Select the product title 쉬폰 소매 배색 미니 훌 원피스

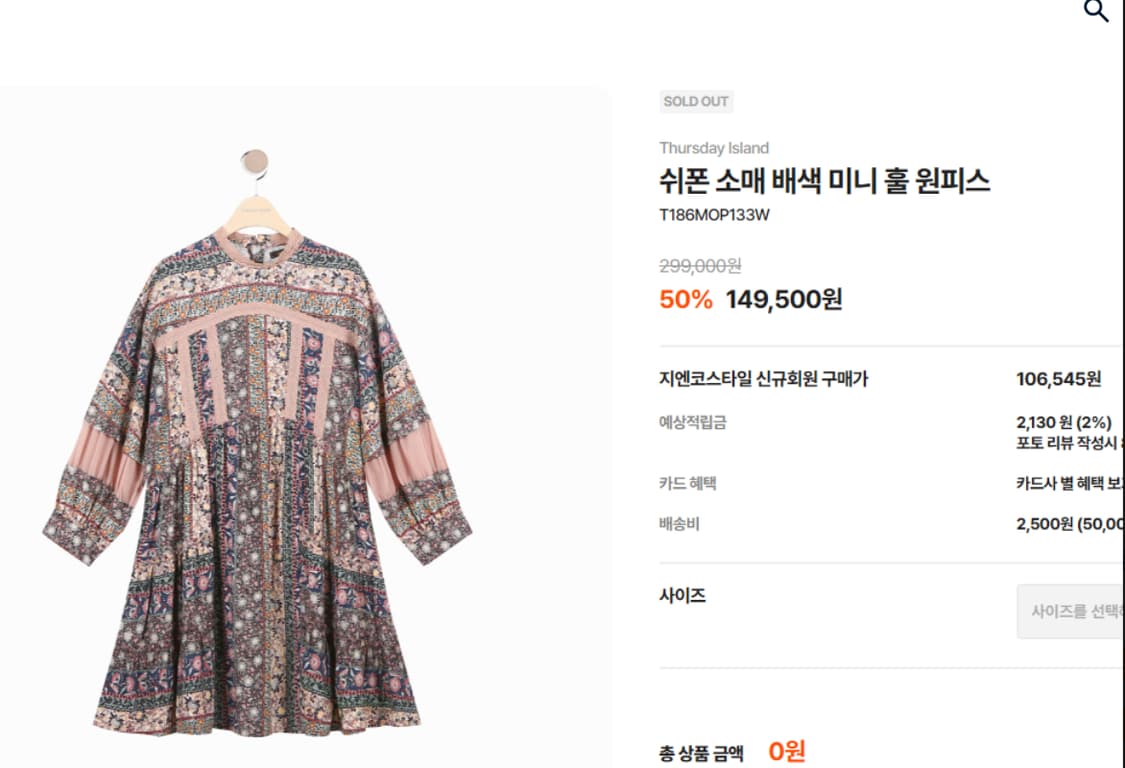coord(827,180)
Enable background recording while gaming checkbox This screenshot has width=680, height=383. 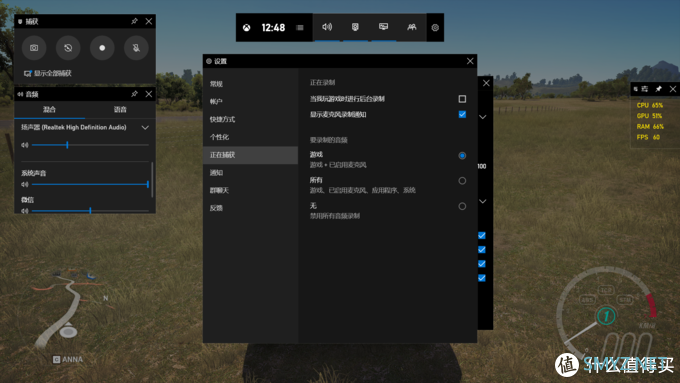coord(462,99)
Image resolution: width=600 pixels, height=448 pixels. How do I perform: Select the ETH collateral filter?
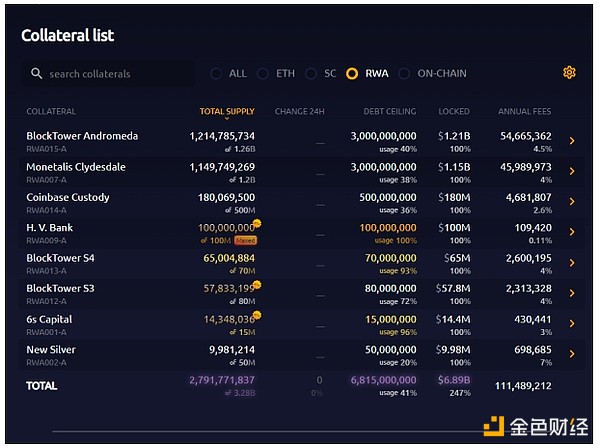264,74
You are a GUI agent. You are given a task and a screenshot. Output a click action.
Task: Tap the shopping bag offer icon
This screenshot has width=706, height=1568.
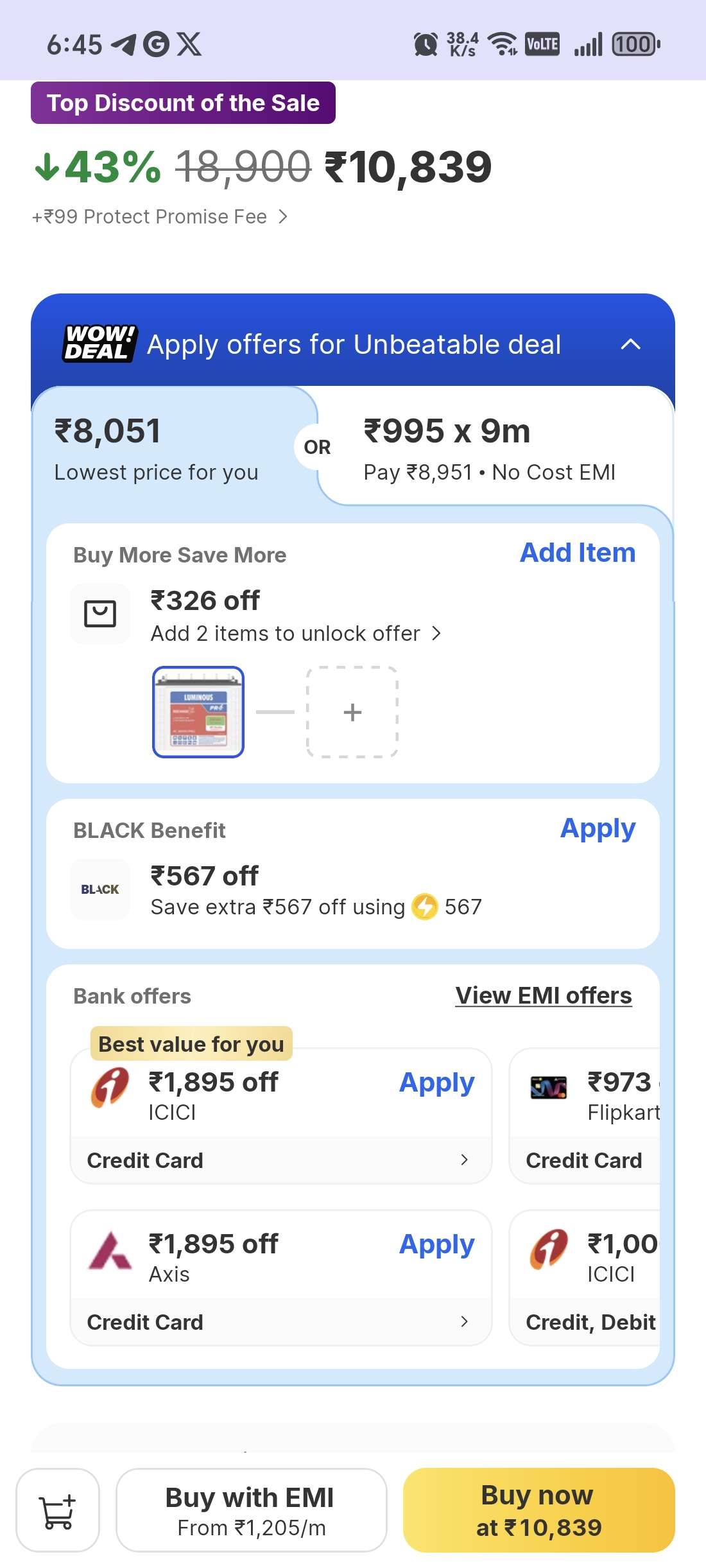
__________
● TASK TO CARRY OUT:
Write out exactly the lines from the one containing "Image resolution: width=600" through the end of the entries, both included. Pictures are not copied.

● EXPECTED ANSWER:
Image resolution: width=600 pixels, height=448 pixels. How do I perform: Select the ETH collateral filter?
264,74
You are a GUI agent. You are given a task and a screenshot. Output a click action.
Task: Tap the shopping bag offer icon
This screenshot has width=706, height=1568.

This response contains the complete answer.